In this article, we study the application of rough set theory in the setting of superset learning. In particular, we consider the problem of feature reduction as a mean for data disambiguation, i.e., for the purpose of figuring out the most plausible precise instantiation of the imprecise training data. Broadly speaking, the idea is as follows: An instantiation that can be explained with a simple model, i.e., a model that uses only a small subset of features, is more plausible than an instantiation that requires a complex model. To this end, we will define appropriate generalizations of decision tables and reducts, using information-theoretic techniques based on evidence theory. Moreover, we analyze the complexity of the associated computational problems.

2 Background

In this section, we recall basic notions of rough set theory (RST) and evidence theory, which will be used in the main part of the article.

2.1 Rough Set Theory

Rough set theory has been proposed by Pawlak [19] as a framework for representing and managing uncertain data, and has since been widely applied for various problems in the ML domain (see [2] for a recent overview and survey). We briefly recall the main notions of RST, especially regarding its applications to feature reduction.
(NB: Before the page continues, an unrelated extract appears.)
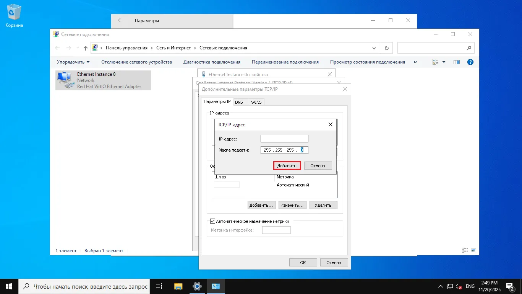The height and width of the screenshot is (294, 522).
Task: Switch to the WINS tab
Action: [256, 102]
A decision table (DT) is a triple \(DT = \langle U, Att, t \rangle \) such that U is a universe of objects and Att is a set of attributes employed to represent objects in U. Formally, each attribute \(a \in Att\) is a function \(a: U \rightarrow V_a\), where \(V_a\) is the domain of values of a. Moreover, \(t \notin Att\) is a distinguished decision attribute, which represents the target decision (also labeling or annotation) associated with each object in the universe. We say that DT is inconsistent if the following holds: \(\exists x_1, x_2 \in U, \forall a \in Att, a(x_1) = a(x_2) \text { and } t(x_1) \ne t(x_2)\).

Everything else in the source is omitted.